Apparently, only a lack of scientific information can explain the fact that scientists in many countries worked on solving the same problem without even knowing it.

Thirty seven years later

Raman studies have not only discovered new chapter in the science of light. At the same time, they gave powerful weapons to technology. Industry has an excellent way to study the properties of matter.

After all, the frequencies of Raman scattering of light are imprints that are superimposed on the light by the molecules of the medium that scatters the light. And in different substances these prints are not the same. This is what gave Academician Mandelstam the right to call Raman scattering of light the “language of molecules.” To those who can read the traces of molecules on rays of light and determine the composition of scattered light, molecules, using this language, will tell about the secrets of their structure.

On the negative of a Raman spectrum photograph there is nothing but lines of varying blackness. But from this photograph, a specialist will calculate the frequencies of intramolecular vibrations that appeared in the scattered light after it passed through the substance. The picture will tell about many hitherto unknown sides inner life molecules: about their structure, about the forces that bind atoms into molecules, about relative movements atoms. By learning to decipher Raman spectrograms, physicists learned to understand the peculiar “light language” with which molecules tell about themselves. So the new discovery allowed us to penetrate deeper into internal structure molecules.

Today, physicists use Raman scattering to study the structure of liquids, crystals and glassy substances. Chemists use this method to determine the structure of various compounds.

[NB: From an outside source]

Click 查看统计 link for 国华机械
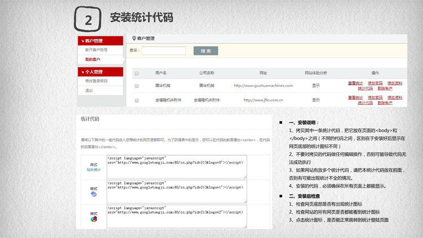Image resolution: width=423 pixels, height=238 pixels. [355, 83]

Methods for studying matter using the phenomenon of Raman scattering of light were developed by employees of the laboratory of the P.N. Physical Institute. Lebedev Academy of Sciences of the USSR, which was headed by Academician Landsberg.

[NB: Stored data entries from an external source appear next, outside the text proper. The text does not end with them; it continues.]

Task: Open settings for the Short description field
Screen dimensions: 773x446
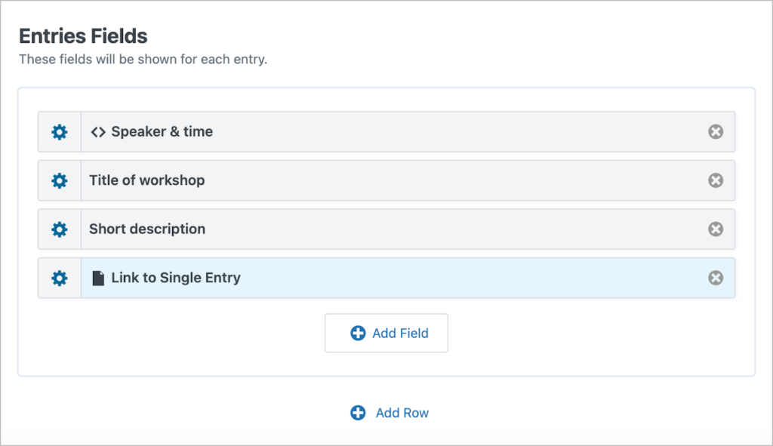Action: click(59, 229)
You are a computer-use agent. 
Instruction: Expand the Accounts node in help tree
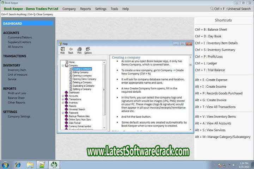[x=63, y=96]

These methods make it possible to quickly and accurately produce quantitative and qualitative analyzes aviation gasolines, cracking products, petroleum products and many other complex organic liquids. To do this, it is enough to illuminate the substance under study and use a spectrograph to determine the composition of the light scattered by it. It seems very simple. But before this method turned out to be truly convenient and fast, scientists had to work a lot to create accurate, sensitive equipment. And that's why.

From total number Of the light energy entering the substance under study, only an insignificant part - approximately one ten-billionth - accounts for the share of scattered light. And Raman scattering rarely accounts for even two or three percent of this value. Apparently, this is why Raman scattering itself remained unnoticed for a long time. It is not surprising that obtaining the first Raman photographs required exposures lasting tens of hours.

Modern equipment created in our country makes it possible to obtain a Raman spectrum pure substances within a few minutes and sometimes even seconds! Even for the analysis of complex mixtures, in which individual substances are present in amounts of several percent, an exposure time of no more than an hour is usually sufficient.

Thirty-seven years have passed since the language of molecules recorded on photographic plates was discovered, deciphered and understood by Mandelstam and Landsberg, Raman and Krishnan. Since then, hard work has been going on around the world to compile a “dictionary” of the language of molecules, which opticians call a catalog of Raman frequencies. When such a catalog is compiled, the decoding of spectrograms will be greatly facilitated and Raman scattering will become even more fully at the service of science and industry.